21 MAY 1977, Page 24

Rampant

Peter Ackroyd

Trixie Trash: Star Ascending Tom Wakefield (Routledge and Kegan Paul £3.95) Having had my mind battered by any amount of schlock, and after reeling through so many broken marriages and busted bodies and underprivileged families that I can hardly distinguish good novels from bad, it's refreshing to come across an English novelist who knows exactly what he's doing and does it resoundingly well. Trixie Trash: Star Ascending Opens in a tatty village hall, situated in one of those mining communities which have become the staple of English fiction. But Mr Wakefield isn't a writer of the breast-beating Play for Today variety — every novel has to have at its centre a 'community', I believe, but for him it must at least be of the flashier and tackier sort. The Glorianna Dancing School, all little heels and tiny false notes, are putting on a show for the locals. One of the performers, Margaret Davis, is the only girl who actually manages to keep smiling when the hideous routine goes badly astray. It's clear from that moment that she is going to get places and meet people.

But first she has to pick her way through the rites of puberty, and puberty can seem a very messy and protracted business in a small town. Tom Wakefield fills the first half of his narrative with marks of suburban weakness, and suburban woe. The whole process gets the full treatment as Wakefield catalogues the coffee-shops, the back rows of the cinemas and the dreary dances. None of this would be bearable if it were remotely serious, but Wakefield can be a very funny writer and nobody comes out of the book unscathed.

This isn't to say that all of these characters become victims; quite the opposite, he actually likes the people he is describing, and there is no character in the book who isn't well conceived for that reason: 'Adrian stood at the window. He wore a bottle-green suit, green suede shoes and white shirt and a yellow tie. He was tall and thin with green eyes, he said that they were hazel eyes, and he said that his features were sensitive and he said that he would not age because of this. He was an expert on information about himself.' Wakefield keeps his style as deliberately quiet as this, in a riverrunning of-what-onearth-is-going-to-happen-next style, and much of the good feeling of the book comes from his easy relation to his material and to his characters.

Meanwhile Margaret Davis is still living uneasily in industrial England, with its boxed houses, its boxed pubs', its sooty lawns, everything laid out and ordered as far as the eye can see or heart could wish for.
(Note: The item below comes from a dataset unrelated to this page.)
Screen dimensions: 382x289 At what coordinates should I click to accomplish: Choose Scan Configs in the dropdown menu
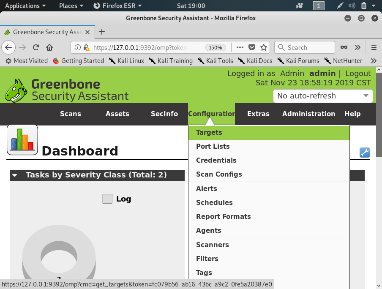(x=219, y=174)
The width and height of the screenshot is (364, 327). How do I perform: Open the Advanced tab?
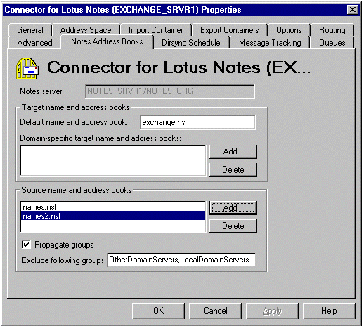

There are very few novelists who can deal with contemporary England without slipping off into fantasy or melancholia. When you actually think about it, our 'situation' has its funny side and it is this which Wakefield catches and reveals: 'There were 612 houses on the Renton Green Estate. Its boundaries were sharply defined. One was the main road to Runnock, another was Renton No. 2 Pit . . the gardens bore no such uniformity. Some were barren and overgrown, covered with pot-holes and weeds, others were all rabbit hutches, pigeon-pens and greenhouses. They bulged with vegetables. Occasionally, one would come across one rampant with flowers, ill-planned but triumphant in growth and colour. Renton Green was the nearest one could ever get to a very progressive prison.' It's a small joke, but it works. It's also a minor theme, perlpps, by the great American and European standards, but it is one that has never been so lovingly and amusingly explored. Wakefield's is a welcome return to simplicity of style and of construction — but the simplicity needn't mean facility, since the actual texture of the book is varied and various. It changes most obviously when Margaret Davis travels down to London. Her boyfriend has just been killed in a mining accident, and Trixie Trash is still some way off. So she joins the household of an eccentric peer, with a ridiculous butler and grimy and alcoholic wife. All this is straight out of Ealing comedy of the more vulgar sort, but Wakefield knows this too — he parodies it upstairs and downstairs as the narrative slowly gets crowded with some dizzying and horrifying people. Now that Wakefield has left the industrial heartlands, his actual grasp of the characters involved gets hazier and looser — he even begins to lose sight of Margaret herself as she is transformed into a starlet of television advertising. The book becomes a Margaret in Tatland as she finds herself among scenes of desperation, ruthlessness and mayhem.

But the humour stays, and the prose doesn't lose its innocent guile as Wakefield anatomises in turn a photographer who is 'into' humiliation, a social worker who treats her marriage as a case in point, and a drama mistress whose words fan the landscape like some over-sized goose feathers: don't have to travel alone. There is a post for an English chauffeur. We could go together, Harry, bound by the jasminescented evenings and Mahomet; we could regain what we left in Dalston and more.' And then Trixie Trash herself regains whatever there is to regain, and rises slowly over appointments and disappointments. It's a fascinating, funny if inconclusive book. Altogether an impressive performance by a writer who should become much better known, and much more widely read, than he yet is. Perhaps it will persuade the people at Routledge to publish more novels than they now do.